◆ Problem statement ◆
Could you return every line of the records below that contains the word "Initiative"?

Stored data
★ ★ ★

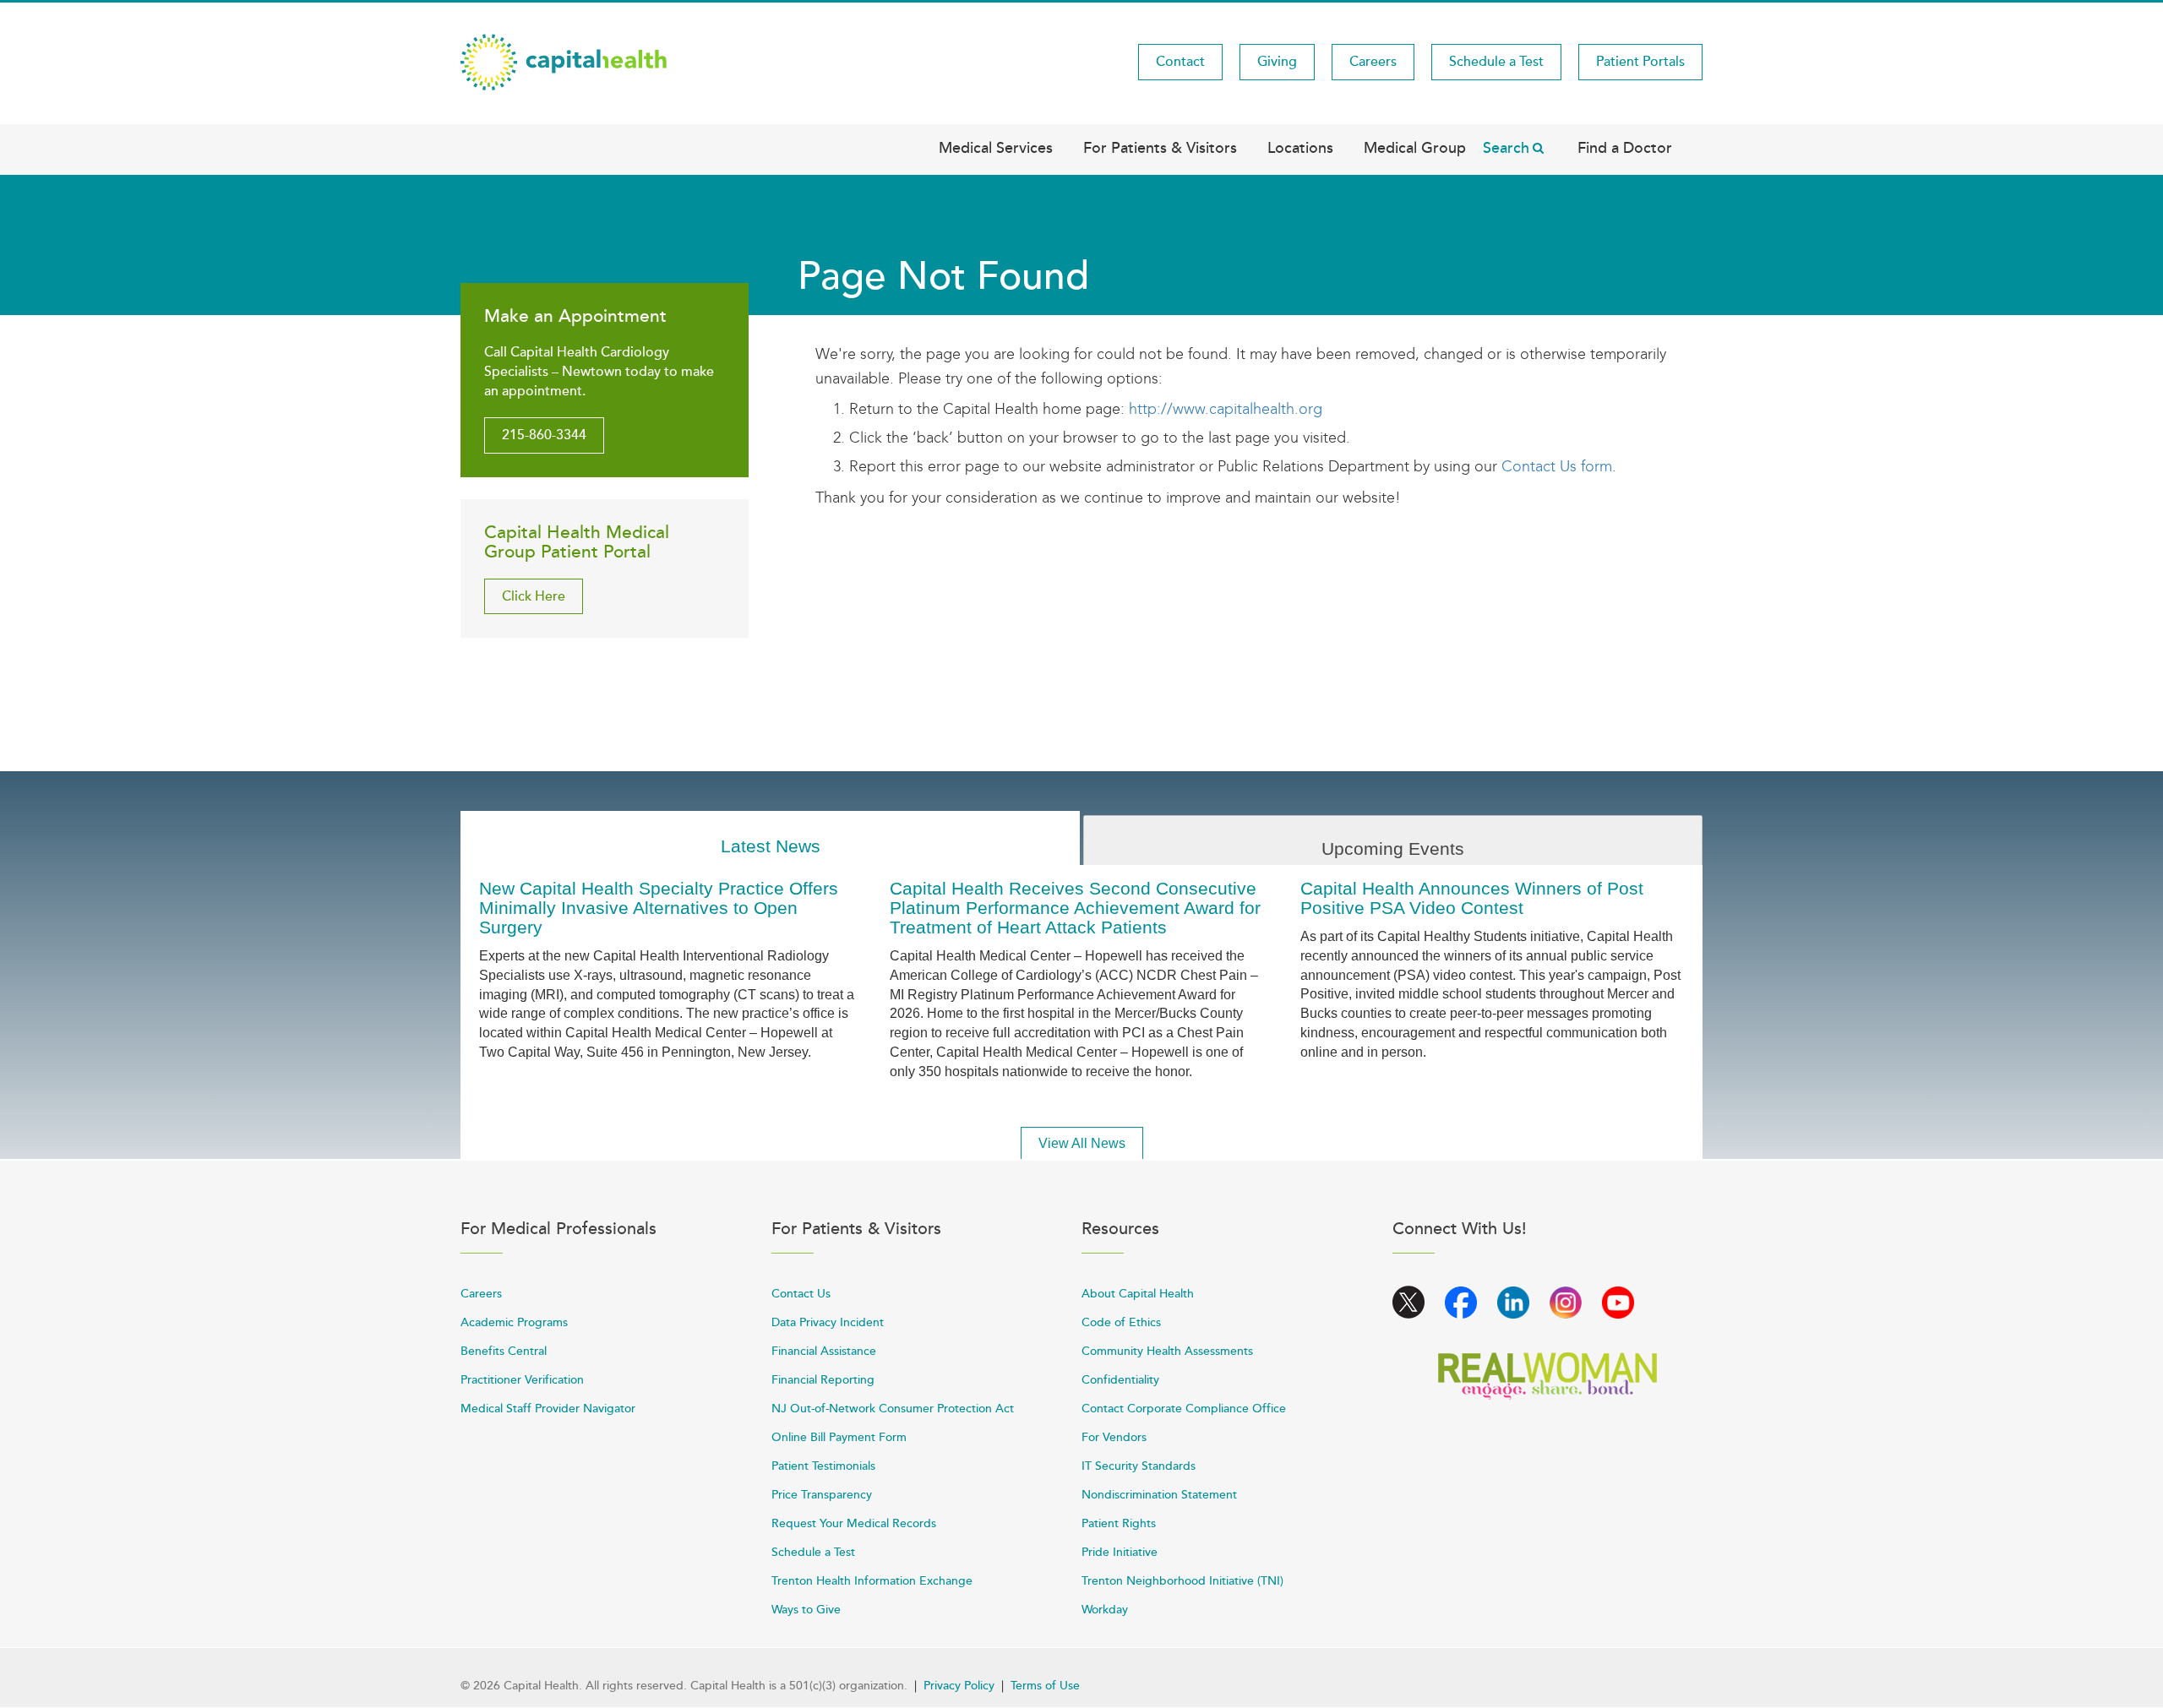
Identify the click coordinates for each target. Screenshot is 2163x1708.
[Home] (563, 60)
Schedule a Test (1496, 61)
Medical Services (996, 148)
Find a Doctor (1624, 148)
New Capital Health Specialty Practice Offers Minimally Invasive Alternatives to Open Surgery (658, 907)
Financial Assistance (823, 1351)
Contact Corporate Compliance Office (1184, 1408)
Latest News (770, 846)
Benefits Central (503, 1351)
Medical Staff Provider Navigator (547, 1408)
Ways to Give (806, 1609)
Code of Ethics (1121, 1322)
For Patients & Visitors (1160, 148)
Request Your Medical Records (853, 1523)
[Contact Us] (1499, 466)
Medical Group (1415, 148)
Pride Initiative (1120, 1552)
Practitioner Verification (522, 1380)
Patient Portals (1640, 61)
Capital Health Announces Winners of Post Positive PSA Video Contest (1471, 897)
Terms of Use (1045, 1685)
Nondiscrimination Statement (1159, 1495)
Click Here (533, 596)
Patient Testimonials (823, 1466)
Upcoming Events (1392, 848)
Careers (1373, 61)
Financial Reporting (822, 1380)
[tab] (770, 838)
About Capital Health (1138, 1293)
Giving (1277, 61)
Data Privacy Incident (827, 1322)
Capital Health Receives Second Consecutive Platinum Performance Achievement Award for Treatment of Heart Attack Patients (1075, 907)
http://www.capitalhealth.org (1225, 409)
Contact (1180, 61)
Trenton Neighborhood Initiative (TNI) (1182, 1581)
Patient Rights (1119, 1523)
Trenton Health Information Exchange (872, 1581)
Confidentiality (1120, 1380)
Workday (1105, 1609)
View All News (1081, 1143)
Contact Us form (1556, 466)
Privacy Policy (958, 1685)
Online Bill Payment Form (839, 1437)
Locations (1300, 148)
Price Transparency (821, 1495)
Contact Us (801, 1293)
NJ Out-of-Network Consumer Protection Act (892, 1408)
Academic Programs (514, 1322)
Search (1506, 148)
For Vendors (1114, 1437)
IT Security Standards (1139, 1466)
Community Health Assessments (1167, 1351)
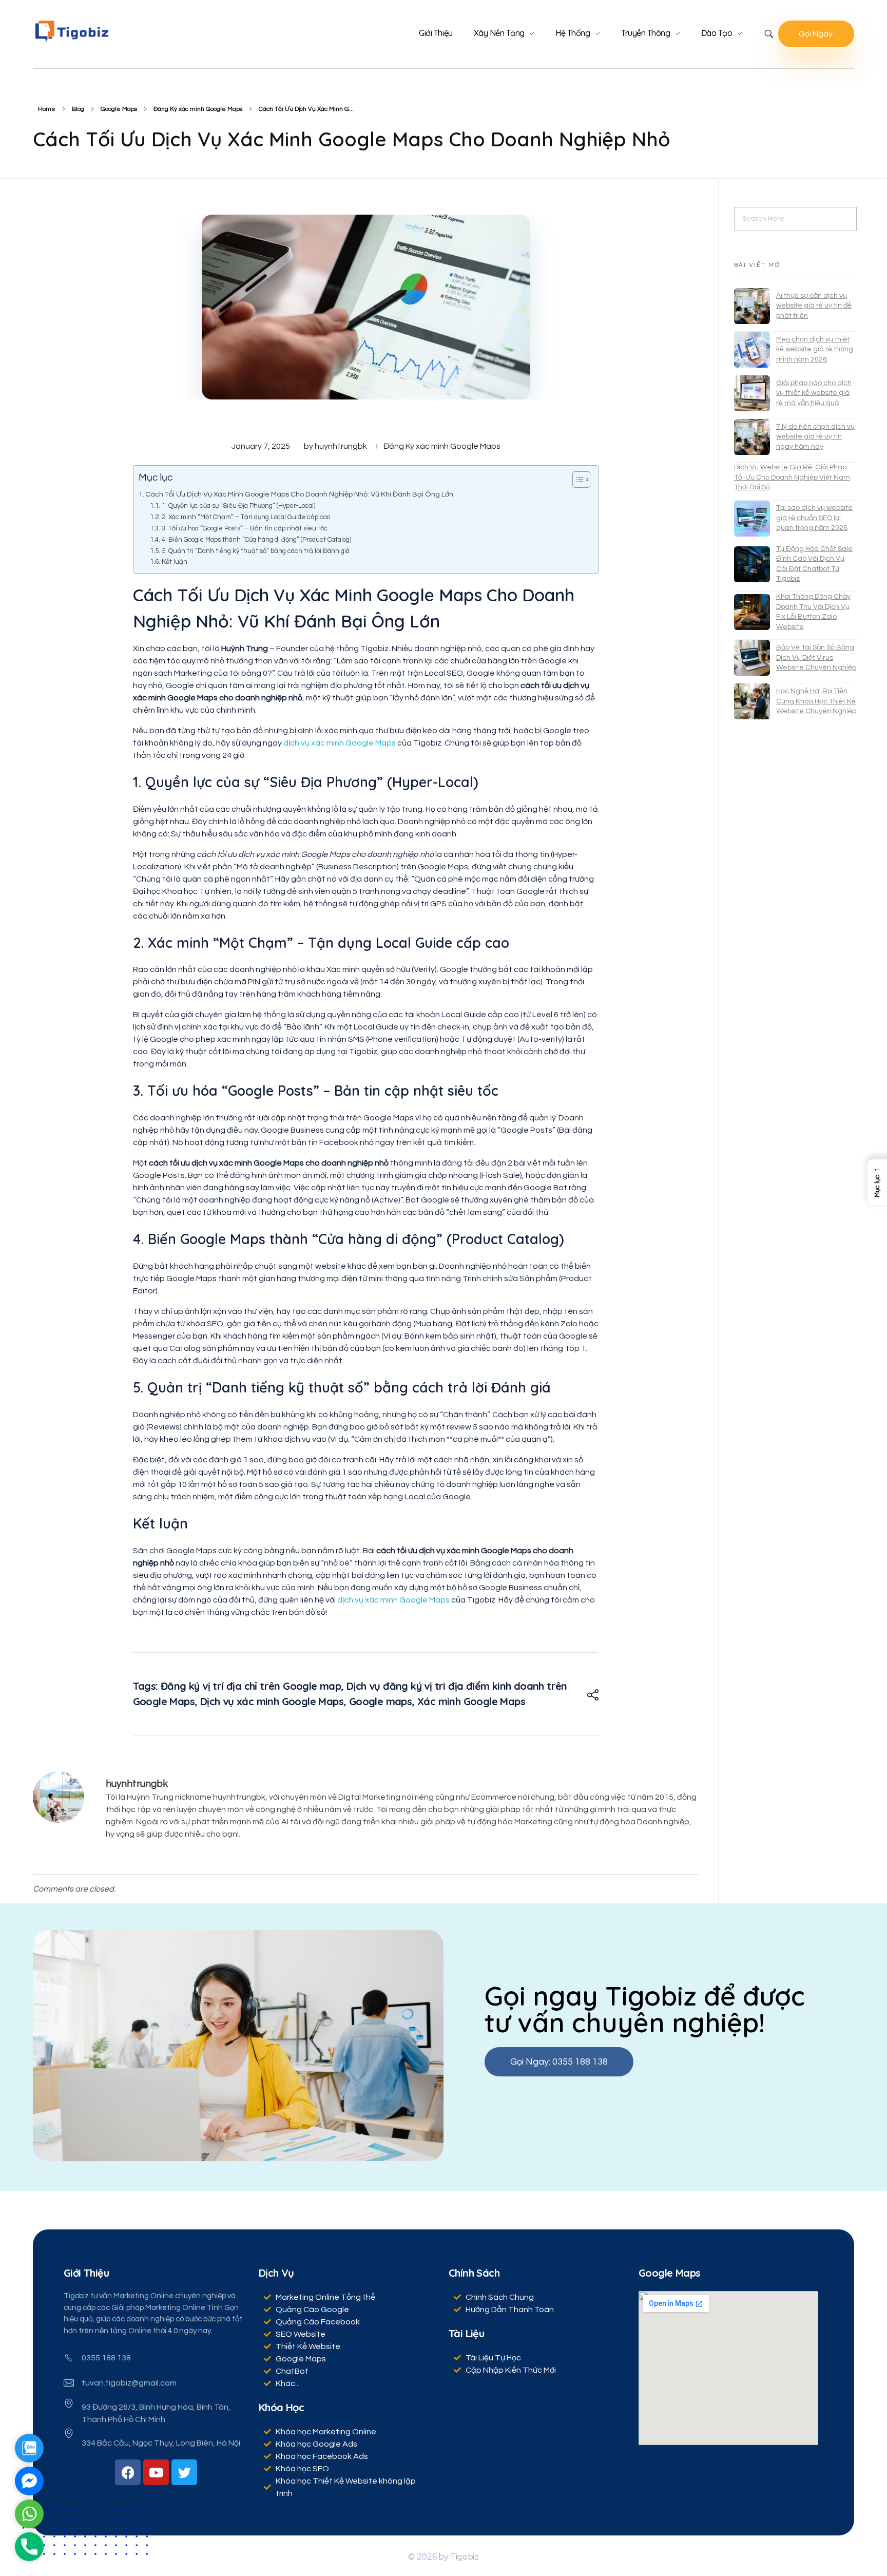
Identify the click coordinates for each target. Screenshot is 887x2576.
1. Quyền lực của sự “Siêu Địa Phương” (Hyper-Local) (238, 505)
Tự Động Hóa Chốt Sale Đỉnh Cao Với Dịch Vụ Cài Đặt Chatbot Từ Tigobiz (814, 564)
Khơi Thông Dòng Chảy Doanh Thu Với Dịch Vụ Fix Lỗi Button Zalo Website (813, 612)
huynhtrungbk (341, 446)
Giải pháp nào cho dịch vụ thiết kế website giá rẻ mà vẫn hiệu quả (814, 393)
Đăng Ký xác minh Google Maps (197, 109)
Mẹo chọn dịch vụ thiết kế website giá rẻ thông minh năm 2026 (814, 349)
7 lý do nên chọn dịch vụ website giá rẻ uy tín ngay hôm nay (815, 436)
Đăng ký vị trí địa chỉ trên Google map (251, 1686)
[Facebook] (128, 2472)
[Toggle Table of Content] (576, 479)
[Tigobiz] (71, 31)
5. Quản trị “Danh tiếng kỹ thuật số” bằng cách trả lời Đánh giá (256, 551)
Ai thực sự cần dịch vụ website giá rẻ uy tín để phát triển (814, 305)
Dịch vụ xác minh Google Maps (271, 1701)
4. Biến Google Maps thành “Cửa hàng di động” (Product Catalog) (256, 539)
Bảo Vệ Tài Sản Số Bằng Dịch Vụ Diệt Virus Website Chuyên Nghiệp (816, 657)
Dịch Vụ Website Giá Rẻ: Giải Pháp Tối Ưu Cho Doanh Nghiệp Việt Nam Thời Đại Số (792, 477)
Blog (78, 109)
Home (46, 109)
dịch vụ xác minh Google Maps (339, 743)
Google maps (380, 1701)
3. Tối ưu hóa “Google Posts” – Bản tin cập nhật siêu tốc (244, 528)
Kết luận (174, 561)
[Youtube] (156, 2472)
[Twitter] (184, 2472)
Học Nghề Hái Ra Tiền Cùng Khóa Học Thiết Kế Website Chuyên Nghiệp (816, 701)
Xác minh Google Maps (471, 1701)
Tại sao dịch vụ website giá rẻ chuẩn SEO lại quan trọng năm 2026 (814, 517)
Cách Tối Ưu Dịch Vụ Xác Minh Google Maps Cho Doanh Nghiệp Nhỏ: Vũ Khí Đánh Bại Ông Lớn (299, 494)
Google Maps (119, 109)
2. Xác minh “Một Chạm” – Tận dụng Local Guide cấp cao (246, 517)
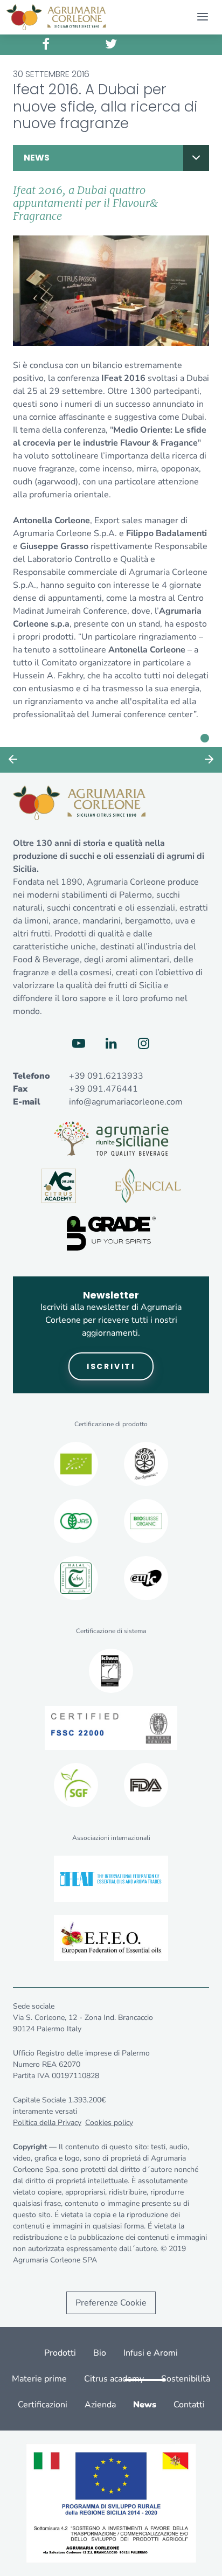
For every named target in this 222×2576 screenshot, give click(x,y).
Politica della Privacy (47, 2122)
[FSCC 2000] (111, 1728)
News (37, 157)
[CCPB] (76, 1464)
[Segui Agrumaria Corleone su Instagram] (143, 1044)
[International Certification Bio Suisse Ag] (146, 1521)
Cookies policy (109, 2122)
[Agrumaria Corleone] (56, 17)
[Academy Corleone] (58, 1186)
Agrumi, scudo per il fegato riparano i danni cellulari (13, 760)
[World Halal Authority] (76, 1578)
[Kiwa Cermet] (111, 1671)
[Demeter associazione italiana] (146, 1464)
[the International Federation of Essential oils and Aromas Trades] (111, 1879)
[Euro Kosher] (146, 1578)
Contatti (189, 2405)
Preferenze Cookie (111, 2303)
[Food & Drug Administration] (146, 1785)
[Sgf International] (76, 1785)
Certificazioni (42, 2405)
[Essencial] (148, 1186)
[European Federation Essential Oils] (111, 1938)
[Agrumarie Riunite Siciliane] (111, 1138)
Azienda (100, 2405)
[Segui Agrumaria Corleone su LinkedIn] (111, 1044)
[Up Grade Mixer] (111, 1233)
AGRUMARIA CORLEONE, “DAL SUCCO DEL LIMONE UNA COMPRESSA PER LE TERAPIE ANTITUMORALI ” (209, 760)
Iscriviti (111, 1366)
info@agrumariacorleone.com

★ ★ ★

◆ The answer ◆
Pride Initiative (1120, 1552)
Trenton Neighborhood Initiative (TNI) (1182, 1581)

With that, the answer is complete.